Ribavirin has been widely used for antiviral therapy. Unfortunately, ribavirin-induced anemia is often a cause of limiting or interrupting treatment. Our team has observed that dehydroepiandrosterone (DHEA) has a protective effect against in vitro and in vivo ribavirin-induced hemolysis. The aim of this study was to better understand this effect as well as the underlying mechanism(s).
DHEA was able to reduce in vitro intraerythrocytic ATP depletion induced by ribavirin. Only 1% of ATP remained after incubation with ribavirin (2 mM) at 37 °C for 24 h vs. 37% if DHEA (200 μM) was added (p < 0.01). DHEA also helped erythrocytes conserve their size, with a shrinkage of only 10% vs 40% at 24 h with ribavirin alone (p < 0.01), and reduced phosphatidylserine exposure at the outer membrane, i.e. 27% vs 40% at 48 h, (p < 0.05). DHEA also inhibits ribavirin-induced hemolysis, i.e. 34% vs 46.5% at 72 h (p < 0.01).

================

> DIRECTIONS
1 – In the passage on DHEA and ribavirin-induced hemolysis, what percentage of intraerythrocytic ATP remained after 24 hours of incubation with ribavirin alone?
2 – Extend the passage on DHEA and ribavirin-induced hemolysis, starting after its final sentence.
The items after this point come from a separate source.

> DATA EXTRACTS
================

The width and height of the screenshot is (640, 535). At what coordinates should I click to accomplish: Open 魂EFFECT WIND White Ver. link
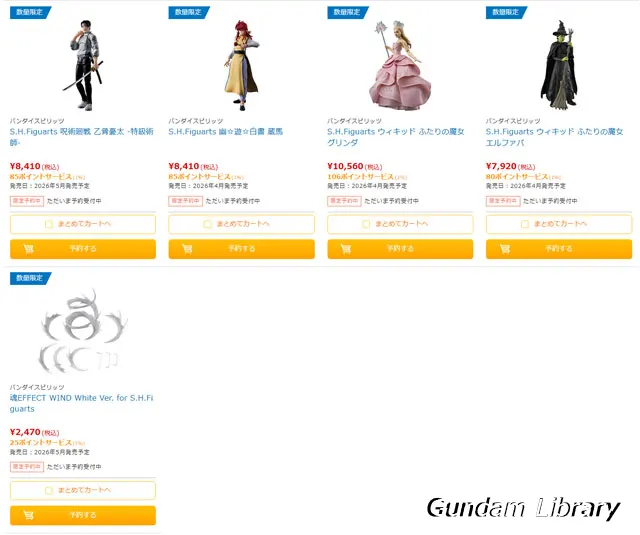click(x=82, y=403)
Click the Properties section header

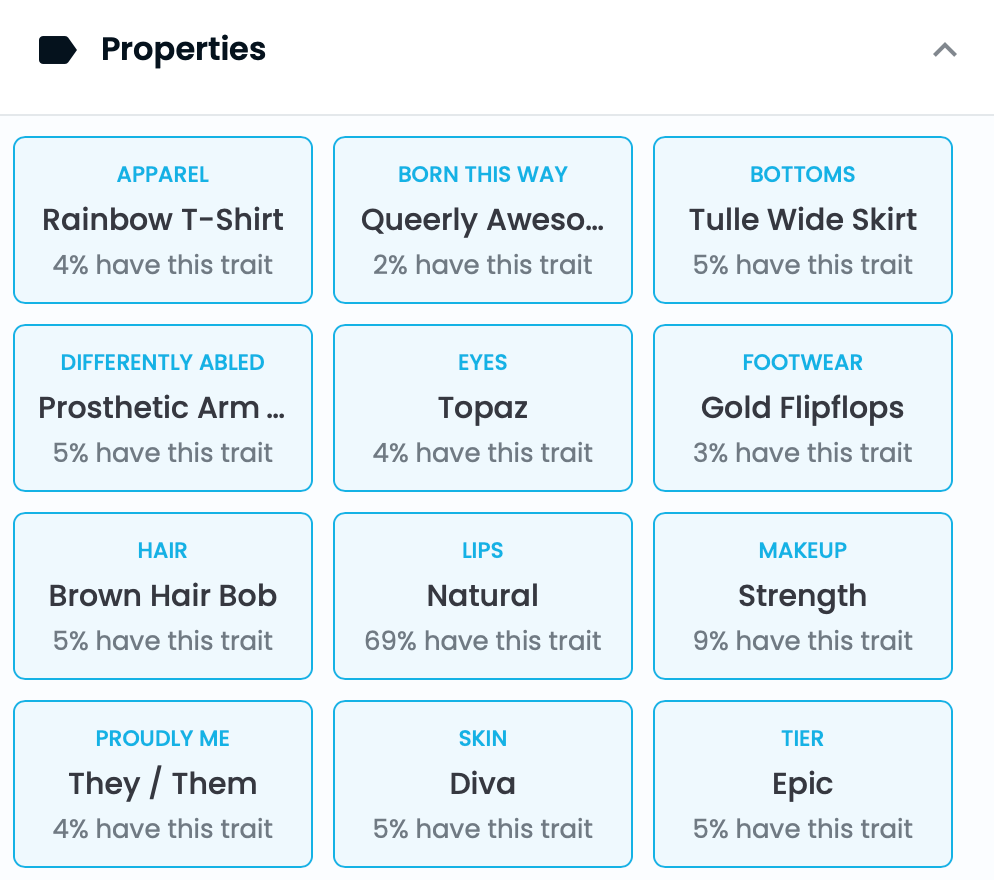497,50
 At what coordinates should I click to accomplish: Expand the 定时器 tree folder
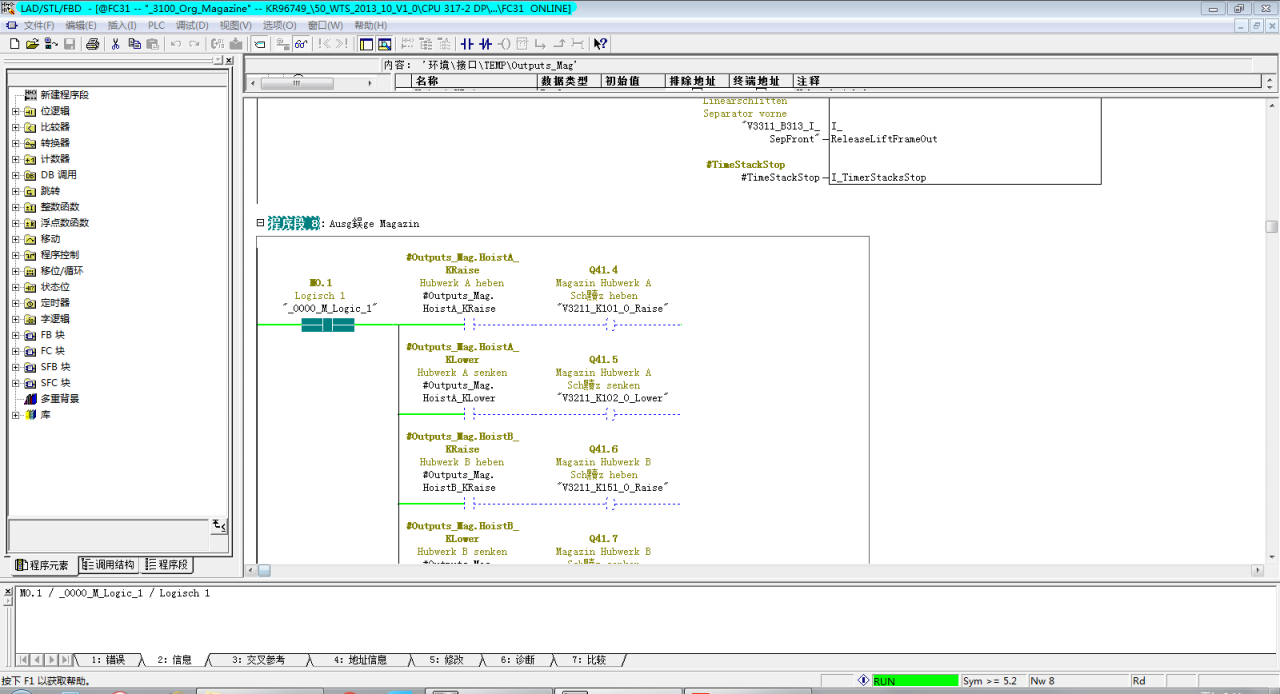coord(16,303)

================

> ANSWERS BY TASK
1 – Only 1% of ATP remained.

2 –
DHEA is an inhibitor of glucose-6-phosphate dehydrogenase (G6PD), a key enzyme in the hexose monophosphate shunt connected to the glycolytic pathway which is the only energy supplier of the red blood cell in the form of ATP. We have confirmed this inhibitory effect in the presence of ribavirin. All these observations suggest that ribavirin-induced hemolysis was initiated by ATP depletion, and that the inhibitory effect of DHEA on G6PD was able to rescue enough ATP to limit this hemolysis. This mechanism could be important for improving the therapeutic management of patients treated with ribavirin.